Lists 1#

A List is a Sequence#

Like a string, a list is a sequence of in principle arbitrary values, as we have seen with strings.

In a string, the values are characters; in a list, they can be any type.

The values in a list are called elements or items.

A new list can be created in different ways.

The simplest way is to put the elements between square ([ and ]) brackets.

Lists can be assigned to variables.

int_list : list = [10, 20, 30, 40]

print(int_list)
type(int_list)
[10, 20, 30, 40]
list

This is a list of four integers.

str_list : list = ['data science', 'computer science', 'programming', 'statistics']

print(str_list)
type(str_list)
['data science', 'computer science', 'programming', 'statistics']
list

This is a list of four strings.

However, it is not necessary that the elements of a list are of the same type.

We can even have other lists as elements.

A list within another list is said to be nested.

messy_list : list = ['data science', 2, 3.14, [7, 42]]

print(messy_list)
type(messy_list)
['data science', 2, 3.14, [7, 42]]
list

Of course, you can assign list values to variables.

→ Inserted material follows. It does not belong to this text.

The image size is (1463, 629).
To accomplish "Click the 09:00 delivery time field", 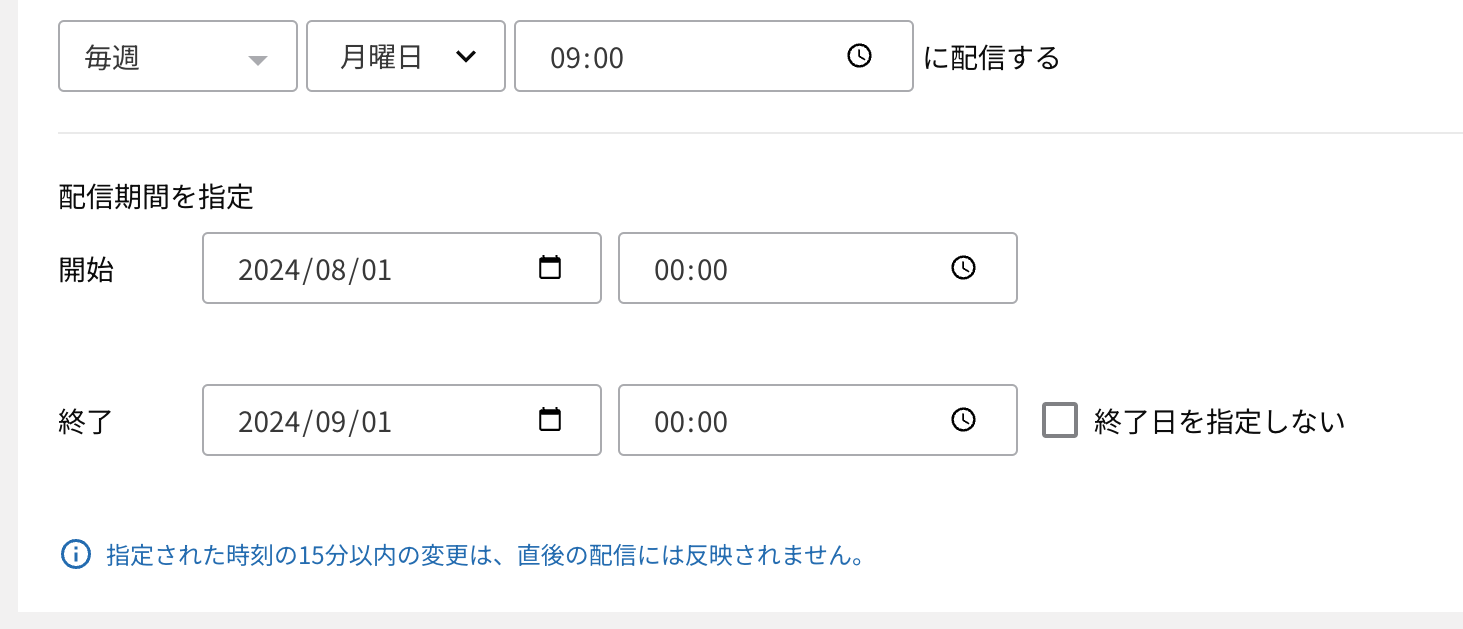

bikes : list = ['Gazelle', 'Trek', 'Sparta', 'Specialized']
numbers : list = [7, 42, 6*42]
empty_list : list = []

print(bikes, numbers, empty_list)
['Gazelle', 'Trek', 'Sparta', 'Specialized'] [7, 42, 252] []
# Remove this line and add your code here

Lists are Mutable#

In contrast to strings, list elements can be changed.

The syntax for accessing elements of a list is the same as for accessing characters of a string: the bracket operator.

The expression inside the brackets is the index of the list element.

bikes[0]
'Gazelle'

Lists are mutable, so we can change the value of a list element via an assignment.

bikes[0] = 'Merida'

print(bikes)
['Merida', 'Trek', 'Sparta', 'Specialized']
# Remove this line and add your code here

List indices work the same way as string indices:

  • Any integer expression can be used as an index.

  • If you try to read or write an element that does not exist, you get an IndexError.

  • If an index has a negative value, it counts backward from the end of the list.

'Grape'[-5]
'G'
bikes[-1]
'Specialized'

The operator in works also for lists.

'Sparta' in bikes
True
'JanJanssen' in bikes
False
# Remove this line and add your code here

Traversing a List#

The most common way of traversing a list is by means of using a for loop.

The syntax is the same as for strings.

for b in bikes:
    print(b)
Merida
Trek
Sparta
Specialized

This way of traversing lists works fine if you only want to read the elements.

If you iterate over the elements of a list and you do not need to update them, an iterator over the elements of the list is sufficient.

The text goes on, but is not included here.